La última noche de sor María Gabriela transcurre con alternancia de momentos tranquilos y de sufrimientos intensos. En un momento dado gime: «¡No puedo más!». La madre abadesa le pregunta: «¿Quiere ofrecer lo que le queda de vida por la Unidad? – Sí », responde ella claramente. Por fin, después de las vísperas de aquel domingo del Buen Pastor, el 23 de abril de 1939, exhala su último suspiro con una sonrisa.
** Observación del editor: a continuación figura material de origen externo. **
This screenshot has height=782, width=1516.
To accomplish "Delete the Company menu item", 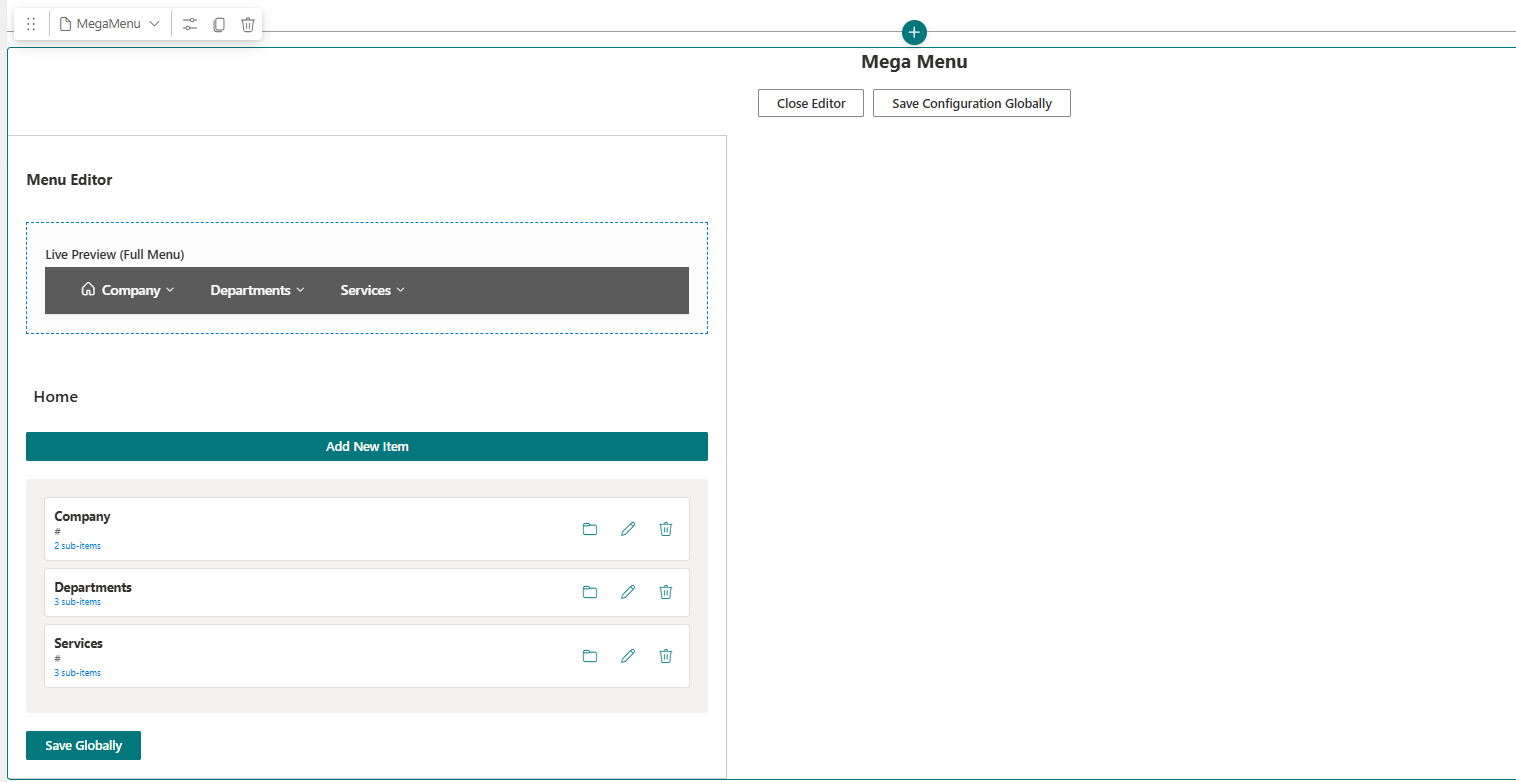I will 666,529.
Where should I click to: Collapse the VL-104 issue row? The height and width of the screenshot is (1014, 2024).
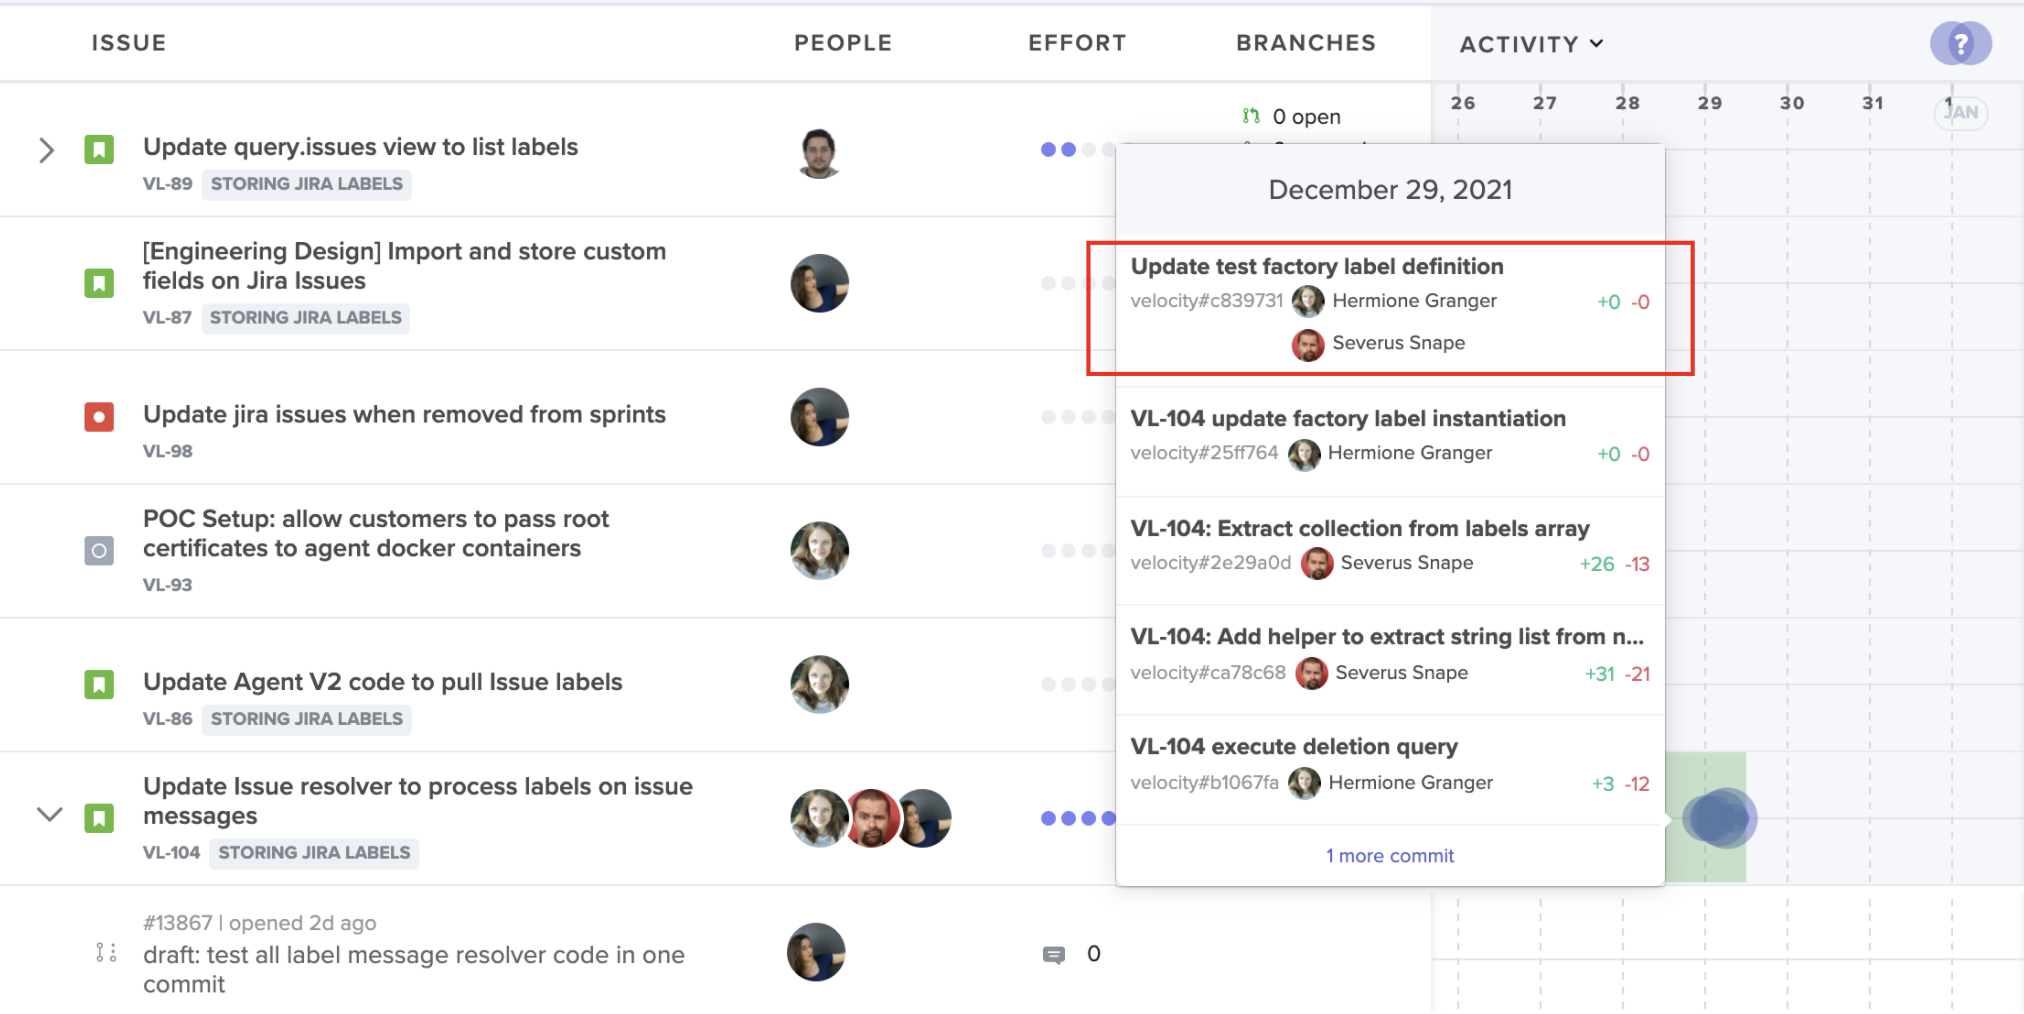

Por error, en lugar del tintineo del toque de agonía, suena un carillón festivo, que es respondido con el vuelo de campanas de la iglesia parroquial, en medio de un concierto gozoso.
El ejemplo de sor María Gabriela nos recuerda que todos los fieles pueden trabajar para la unidad de los cristianos, en primer lugar mediante la conversión de su corazón: «Pues, aunque la Iglesia Católica posea toda la verdad revelada por Dios, y todos los medios de la gracia, sin embargo, sus miembros no la viven consecuentemente con todo el fervor, hasta el punto que la faz de la Iglesia resplandece menos ante los ojos de nuestros hermanos separados y de todo el mundo, retardándose con ello el crecimiento del reino de Dios. Por tanto, todos los católicos deben tender a la perfección cristiana y esforzarse cada uno según su condición para que la Iglesia, portadora de la humildad y de la Pasión de Jesús en su cuerpo, se purifique y se renueve de día en día, hasta que Cristo se la presente a sí mismo gloriosa, sin mancha ni arruga» (Vaticano II, Unitatis redintegratio, n. 4).
El 19 de agosto de 2005, en Colonia, el Papa Benedicto XVI clausuraba un encuentro ecuménico con estas palabras: «Veo con especial optimismo el hecho de que hoy se está desarrollando una especie de «red», de conexión espiritual entre católicos y cristianos de las diversas Iglesias y comunidades eclesiales: cada uno se compromete en la oración, en la revisión de la vida, en la purificación de la memoria, en la apertura a la caridad. El padre del ecumenismo espiritual, Paul Couturier, habló a este respecto de un «claustro invisible», que acoge en su recinto a estas almas apasionadas de Cristo y de su Iglesia. Estoy convencido de que, si un número creciente de personas se une en su interior a la oración del Señor para que todos sean uno (Jn 17, 21), dicha plegaria en el nombre de Jesús no caerá en el vacío».
Pidamos a la bienaventurada Virgen María, mediadora de toda gracia, que nos conceda esa unidad de los cristianos en un solo rebaño y con un solo Pastor (cf. Jn 10, 16), a fin de que se cumpla la voluntad de su divino Hijo.